═════ Given information ═════
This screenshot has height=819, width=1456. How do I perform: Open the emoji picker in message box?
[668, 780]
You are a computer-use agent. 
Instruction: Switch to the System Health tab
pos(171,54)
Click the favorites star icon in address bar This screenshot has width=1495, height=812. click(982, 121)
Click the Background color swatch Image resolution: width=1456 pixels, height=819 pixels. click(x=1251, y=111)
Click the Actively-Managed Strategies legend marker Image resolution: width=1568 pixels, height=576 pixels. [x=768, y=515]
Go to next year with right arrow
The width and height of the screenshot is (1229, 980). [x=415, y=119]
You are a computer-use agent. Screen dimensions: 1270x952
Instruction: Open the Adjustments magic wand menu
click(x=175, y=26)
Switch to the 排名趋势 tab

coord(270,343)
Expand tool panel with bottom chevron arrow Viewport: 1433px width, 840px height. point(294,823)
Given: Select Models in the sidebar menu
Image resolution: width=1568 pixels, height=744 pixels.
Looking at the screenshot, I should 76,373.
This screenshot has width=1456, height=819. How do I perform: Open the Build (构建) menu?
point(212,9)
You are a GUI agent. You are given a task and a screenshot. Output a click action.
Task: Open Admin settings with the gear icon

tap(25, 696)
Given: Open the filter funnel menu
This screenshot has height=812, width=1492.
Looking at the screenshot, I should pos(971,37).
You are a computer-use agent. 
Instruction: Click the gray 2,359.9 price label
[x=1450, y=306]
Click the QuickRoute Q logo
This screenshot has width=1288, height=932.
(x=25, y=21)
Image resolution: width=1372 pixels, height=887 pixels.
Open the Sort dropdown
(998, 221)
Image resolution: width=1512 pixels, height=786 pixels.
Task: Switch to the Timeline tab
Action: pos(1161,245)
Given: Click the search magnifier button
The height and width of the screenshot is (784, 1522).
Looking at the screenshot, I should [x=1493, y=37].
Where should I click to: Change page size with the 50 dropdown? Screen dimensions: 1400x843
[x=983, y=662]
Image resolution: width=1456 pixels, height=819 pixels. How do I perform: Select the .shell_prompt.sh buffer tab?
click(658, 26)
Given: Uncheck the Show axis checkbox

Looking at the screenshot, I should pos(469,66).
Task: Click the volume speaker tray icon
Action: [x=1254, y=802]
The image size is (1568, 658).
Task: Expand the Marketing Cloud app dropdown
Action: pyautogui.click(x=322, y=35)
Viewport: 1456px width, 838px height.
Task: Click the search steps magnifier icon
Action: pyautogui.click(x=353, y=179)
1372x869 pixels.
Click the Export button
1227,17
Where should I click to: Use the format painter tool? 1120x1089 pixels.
═════
• **What to work on**: Report, from the entries above, each line where "agent" is found.

• **Solution below**:
You are a computer-use agent. 
You are a computer-use agent. Screen dimensions: 1270x952
You are a GUI agent. You are given a task and a screenshot. Output a click action.
You are a computer-use agent. 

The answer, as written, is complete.